Check each line of the records below for the word "Salvador" and copy those where it appears.

(Saved data entries)
+-------+

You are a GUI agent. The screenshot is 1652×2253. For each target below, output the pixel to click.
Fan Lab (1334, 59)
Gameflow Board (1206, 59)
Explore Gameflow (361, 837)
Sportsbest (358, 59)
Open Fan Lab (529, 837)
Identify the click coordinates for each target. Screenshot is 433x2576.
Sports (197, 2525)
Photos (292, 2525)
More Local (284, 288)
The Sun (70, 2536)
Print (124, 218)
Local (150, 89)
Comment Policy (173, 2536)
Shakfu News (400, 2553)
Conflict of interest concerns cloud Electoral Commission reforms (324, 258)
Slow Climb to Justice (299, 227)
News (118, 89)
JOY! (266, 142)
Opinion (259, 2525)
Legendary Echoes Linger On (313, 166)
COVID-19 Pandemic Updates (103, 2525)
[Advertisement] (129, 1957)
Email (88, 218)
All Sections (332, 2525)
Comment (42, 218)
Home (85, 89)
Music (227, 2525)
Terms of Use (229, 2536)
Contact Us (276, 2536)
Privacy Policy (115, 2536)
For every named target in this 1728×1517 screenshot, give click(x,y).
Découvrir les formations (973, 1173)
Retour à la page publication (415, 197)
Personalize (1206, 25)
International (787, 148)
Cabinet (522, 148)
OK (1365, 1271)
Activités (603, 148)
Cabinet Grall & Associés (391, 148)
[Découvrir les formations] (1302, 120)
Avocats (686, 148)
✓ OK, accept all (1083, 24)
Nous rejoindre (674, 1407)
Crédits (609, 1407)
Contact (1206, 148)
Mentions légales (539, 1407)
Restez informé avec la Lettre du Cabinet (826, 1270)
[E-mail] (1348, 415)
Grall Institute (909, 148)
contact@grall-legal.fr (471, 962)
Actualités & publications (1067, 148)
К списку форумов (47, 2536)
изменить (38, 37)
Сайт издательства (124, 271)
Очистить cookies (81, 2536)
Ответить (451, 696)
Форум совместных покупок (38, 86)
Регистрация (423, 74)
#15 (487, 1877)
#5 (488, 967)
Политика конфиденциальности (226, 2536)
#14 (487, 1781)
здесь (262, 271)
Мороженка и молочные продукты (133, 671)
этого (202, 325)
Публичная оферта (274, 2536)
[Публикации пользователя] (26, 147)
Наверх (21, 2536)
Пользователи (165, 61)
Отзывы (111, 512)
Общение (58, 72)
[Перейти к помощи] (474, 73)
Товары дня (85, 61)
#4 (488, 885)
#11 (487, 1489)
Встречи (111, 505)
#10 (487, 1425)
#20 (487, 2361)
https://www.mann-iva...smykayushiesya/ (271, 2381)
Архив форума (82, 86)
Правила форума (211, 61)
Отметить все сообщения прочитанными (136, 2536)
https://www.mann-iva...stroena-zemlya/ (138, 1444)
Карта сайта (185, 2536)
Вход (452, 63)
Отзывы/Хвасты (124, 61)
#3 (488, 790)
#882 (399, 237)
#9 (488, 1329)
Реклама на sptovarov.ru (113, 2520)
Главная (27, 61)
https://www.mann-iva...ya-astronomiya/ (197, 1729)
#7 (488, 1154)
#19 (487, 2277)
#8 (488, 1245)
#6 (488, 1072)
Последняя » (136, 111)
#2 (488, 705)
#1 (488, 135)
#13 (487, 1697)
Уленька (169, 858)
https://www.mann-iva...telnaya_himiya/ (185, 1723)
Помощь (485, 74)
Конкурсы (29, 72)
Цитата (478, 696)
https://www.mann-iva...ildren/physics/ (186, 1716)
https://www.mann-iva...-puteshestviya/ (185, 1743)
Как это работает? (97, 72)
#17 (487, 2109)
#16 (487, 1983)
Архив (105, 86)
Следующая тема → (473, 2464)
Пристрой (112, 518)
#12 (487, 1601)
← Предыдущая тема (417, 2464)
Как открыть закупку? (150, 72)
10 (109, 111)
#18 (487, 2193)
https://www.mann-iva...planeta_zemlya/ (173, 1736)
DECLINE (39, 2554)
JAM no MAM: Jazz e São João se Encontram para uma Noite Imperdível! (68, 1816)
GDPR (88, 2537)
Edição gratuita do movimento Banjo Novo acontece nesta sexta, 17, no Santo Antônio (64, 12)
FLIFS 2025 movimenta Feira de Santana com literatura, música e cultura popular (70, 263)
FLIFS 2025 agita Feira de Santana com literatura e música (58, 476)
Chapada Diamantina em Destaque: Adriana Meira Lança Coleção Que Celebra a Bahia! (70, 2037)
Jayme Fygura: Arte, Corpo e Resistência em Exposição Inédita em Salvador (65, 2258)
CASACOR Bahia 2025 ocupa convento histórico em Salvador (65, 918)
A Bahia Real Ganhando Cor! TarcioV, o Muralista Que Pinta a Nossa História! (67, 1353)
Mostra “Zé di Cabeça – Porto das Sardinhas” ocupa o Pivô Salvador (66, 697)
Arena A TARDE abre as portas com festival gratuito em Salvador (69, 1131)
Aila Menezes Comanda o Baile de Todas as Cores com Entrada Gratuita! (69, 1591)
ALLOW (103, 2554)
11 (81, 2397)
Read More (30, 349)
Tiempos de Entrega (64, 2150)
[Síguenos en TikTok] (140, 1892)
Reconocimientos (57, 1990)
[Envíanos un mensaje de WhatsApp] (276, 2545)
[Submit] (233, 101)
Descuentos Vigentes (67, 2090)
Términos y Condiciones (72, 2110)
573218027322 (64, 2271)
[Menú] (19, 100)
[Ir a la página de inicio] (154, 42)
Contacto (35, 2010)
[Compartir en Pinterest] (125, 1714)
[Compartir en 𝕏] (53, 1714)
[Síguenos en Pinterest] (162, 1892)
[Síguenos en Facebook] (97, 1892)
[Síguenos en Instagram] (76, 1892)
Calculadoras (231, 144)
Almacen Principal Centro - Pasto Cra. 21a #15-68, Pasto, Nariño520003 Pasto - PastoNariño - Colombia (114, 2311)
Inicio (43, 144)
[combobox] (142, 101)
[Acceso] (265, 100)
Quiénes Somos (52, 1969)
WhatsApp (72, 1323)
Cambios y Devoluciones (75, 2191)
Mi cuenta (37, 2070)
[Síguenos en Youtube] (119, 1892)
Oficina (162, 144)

+-------+

## OUTPUT FOR THIS EXERCISE
Jayme Fygura: Arte, Corpo e Resistência em Exposição Inédita em Salvador (65, 2258)
CASACOR Bahia 2025 ocupa convento histórico em Salvador (65, 918)
Mostra “Zé di Cabeça – Porto das Sardinhas” ocupa o Pivô Salvador (66, 697)
Arena A TARDE abre as portas com festival gratuito em Salvador (69, 1131)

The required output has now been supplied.